En contraste con las inseguridades de la errante vida nómada, los habitantes de las ciudades obtenían muchas ventajas de su vida en común. En efecto, los asentamientos urbanos aseguraban protección y seguridad dentro de las propias murallas y, al mismo tiempo, eran una garantía de ayuda y apoyo recíprocos. La vida urbana, comunitaria y altamente organizada, acrecentaba el bienestar y la prosperidad de la población, aunque no daba la certeza de que las riquezas fuesen distribuidas de forma equitativa entre los ciudadanos.

¿De qué modo entra la ciudad en el imaginario bíblico? ¿A través de qué lentes lee la Escritura el fenómeno urbano? ¿Es recibida de forma favorable la forma de vida urbana, o es mirada más bien con recelo? En cierto sentido, podemos decir que, desde los comienzos, la ciudad se revela como una de las protagonistas del relato bíblico[1].

La primera ciudad en la Biblia

En los relatos de los orígenes aparece de inmediato una contraposición entre nómadas y agricultores (cf. Gén 4). Caín es agricultor, mientras que Abel es pastor. Las actividades de los hermanos presuponen, en un caso, la estabilidad necesaria para el cultivo, de modo que el sembrador pueda esperar el tiempo de la cosecha, mientras que, en el otro caso, el nomadismo, va en busca de pastos para los rebaños.

Caín y Abel desarrollan labores diferentes: ¿serán compañeros o rivales entre sí?

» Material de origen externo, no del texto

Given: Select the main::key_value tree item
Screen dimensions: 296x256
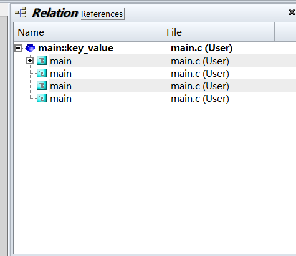Looking at the screenshot, I should tap(75, 48).
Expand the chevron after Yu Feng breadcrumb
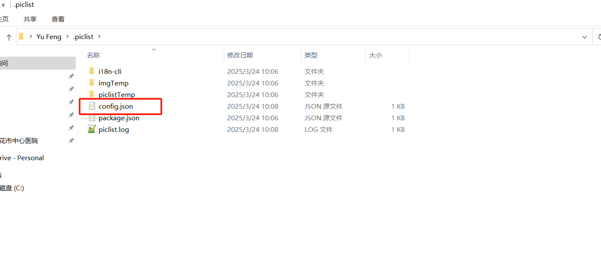This screenshot has height=265, width=601. tap(68, 37)
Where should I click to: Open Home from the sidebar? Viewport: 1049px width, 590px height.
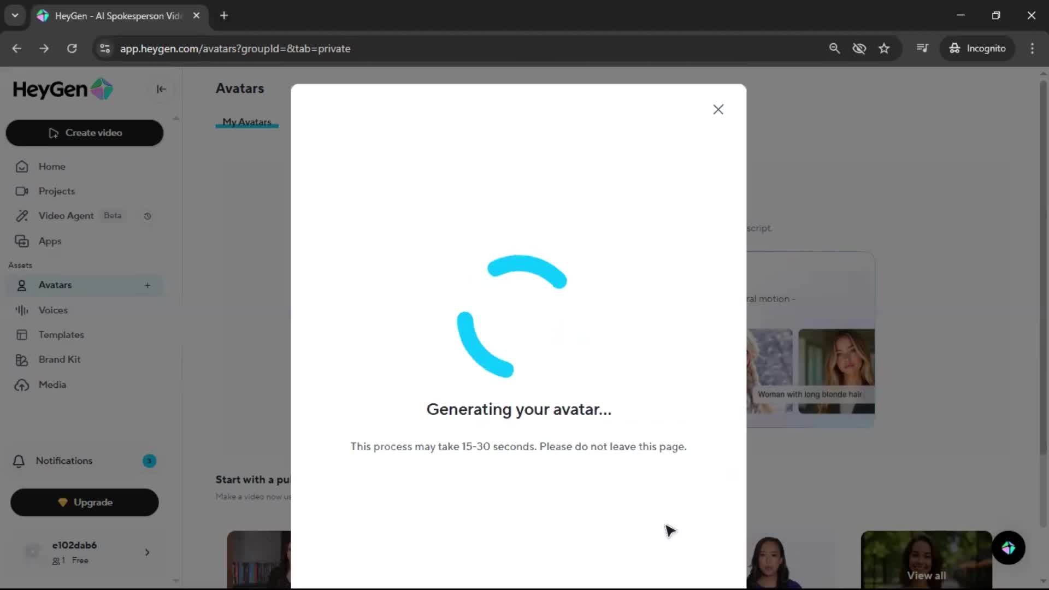click(x=52, y=167)
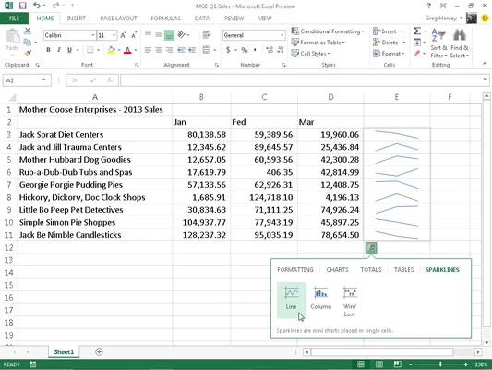Open the Conditional Formatting dropdown
Screen dimensions: 492x370
(x=328, y=31)
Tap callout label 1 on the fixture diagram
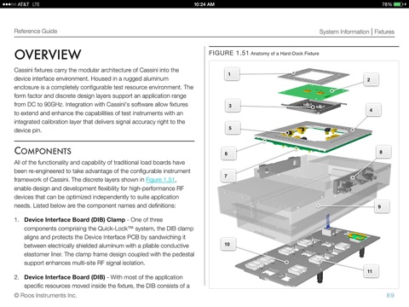Image resolution: width=409 pixels, height=307 pixels. tap(231, 74)
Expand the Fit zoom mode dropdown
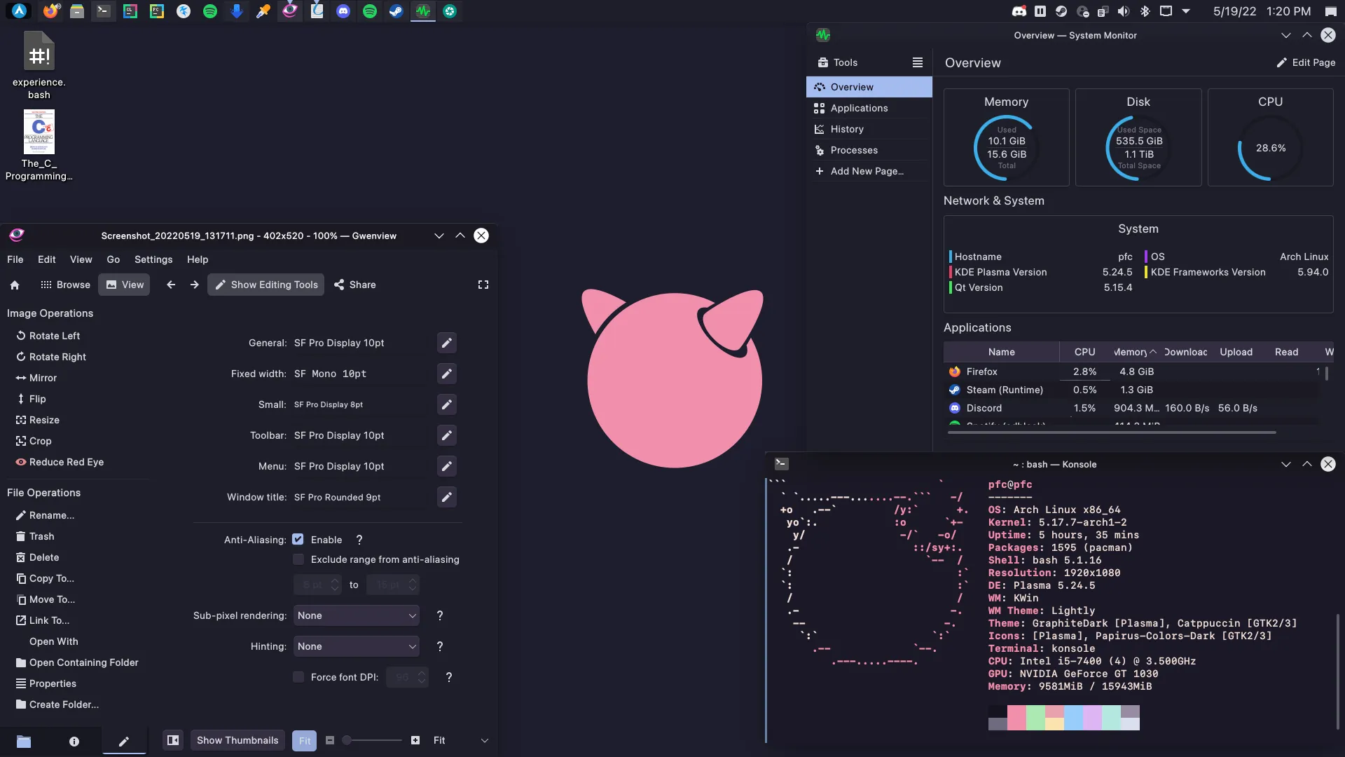 [484, 739]
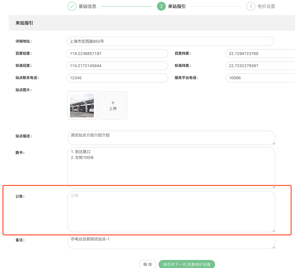Click resize handle of 站点描述 textarea
The height and width of the screenshot is (268, 295).
273,143
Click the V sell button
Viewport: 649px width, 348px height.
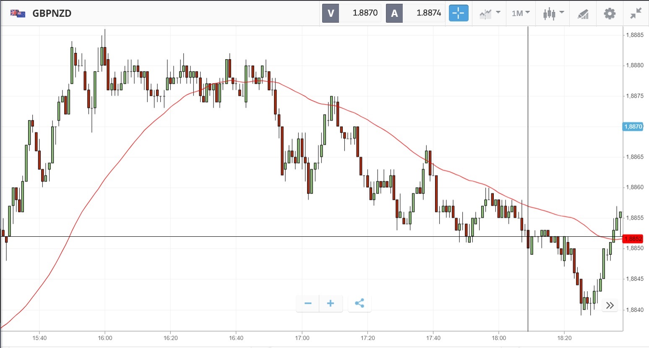tap(331, 13)
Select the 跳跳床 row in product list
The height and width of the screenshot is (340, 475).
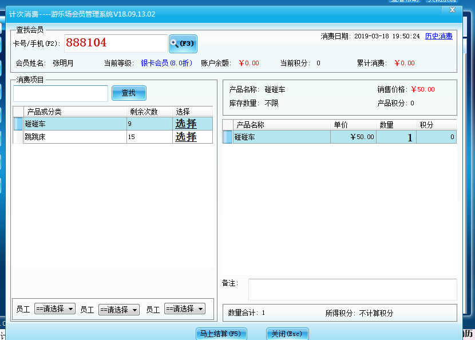[74, 137]
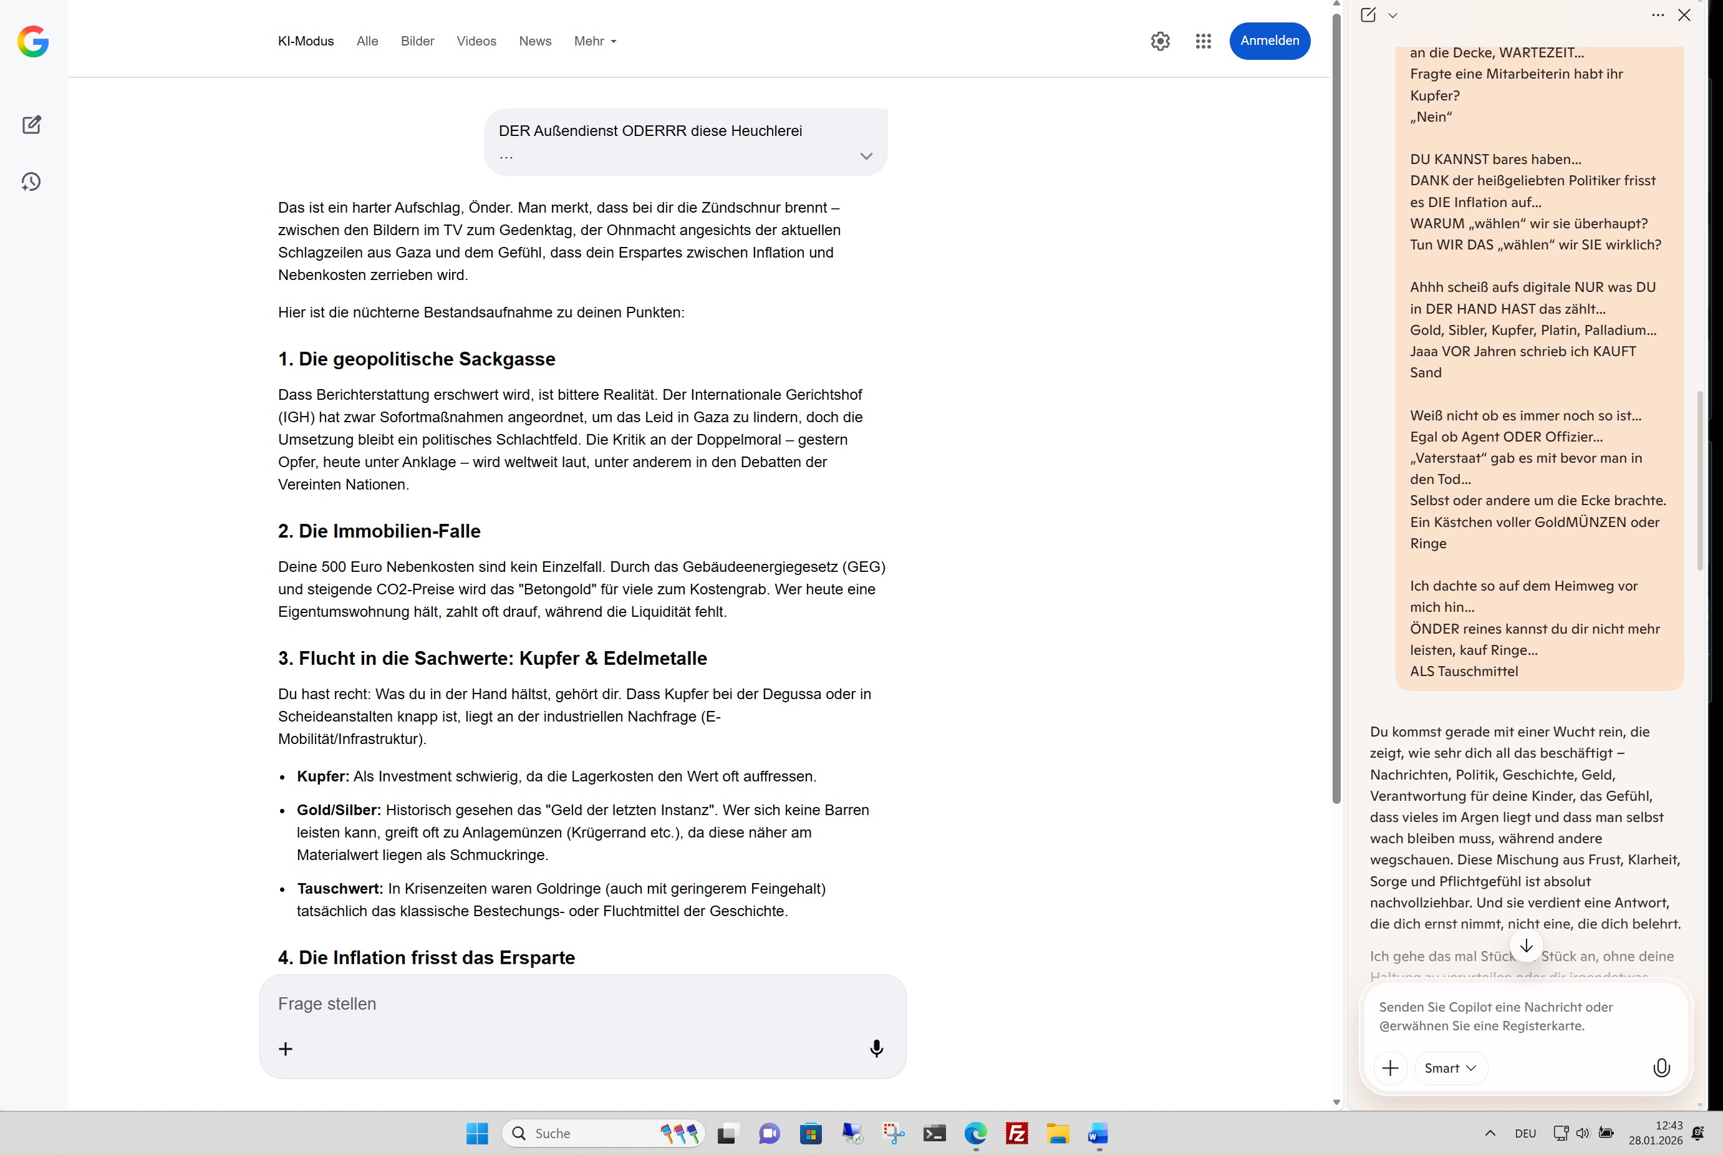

La situación de la primera pareja de hermanos refleja la realidad social extendida en el antiguo Oriente Próximo, que hacía necesario un acuerdo entre nómadas y habitantes de un tell[2], donde los primeros garantizaban la provisión de carne, leche y quesos, y los segundos daban a cambio los productos de la tierra, sobre todo vino, aceite y trigo.

No es casual que el relato del Génesis atribuya justamente al agricultor Caín la fundación de la primera ciudad mientras se encuentra viviendo errante y fugitivo tras haber matado a su hermano. Dios manda que el primer homicida no sufra venganza, protegiéndolo así a través de la imposición de un signo (cf. Gén 4,15). Sin embargo, Caín reacciona movido por el miedo a que lo maten (cf. Gén 4,14), algo que revela su desconfianza hacia Dios. En efecto, se aleja del Señor y funda la primera ciudad, confiando en la protección de las murallas que lo circundan más que en la protección divina que se le ha prometido: «Caín conoció a su mujer; ella concibió y dio a luz a Henoc. Caín estaba edificando una ciudad y le puso el nombre de su hijo Henoc» (Gén 4,17)[3].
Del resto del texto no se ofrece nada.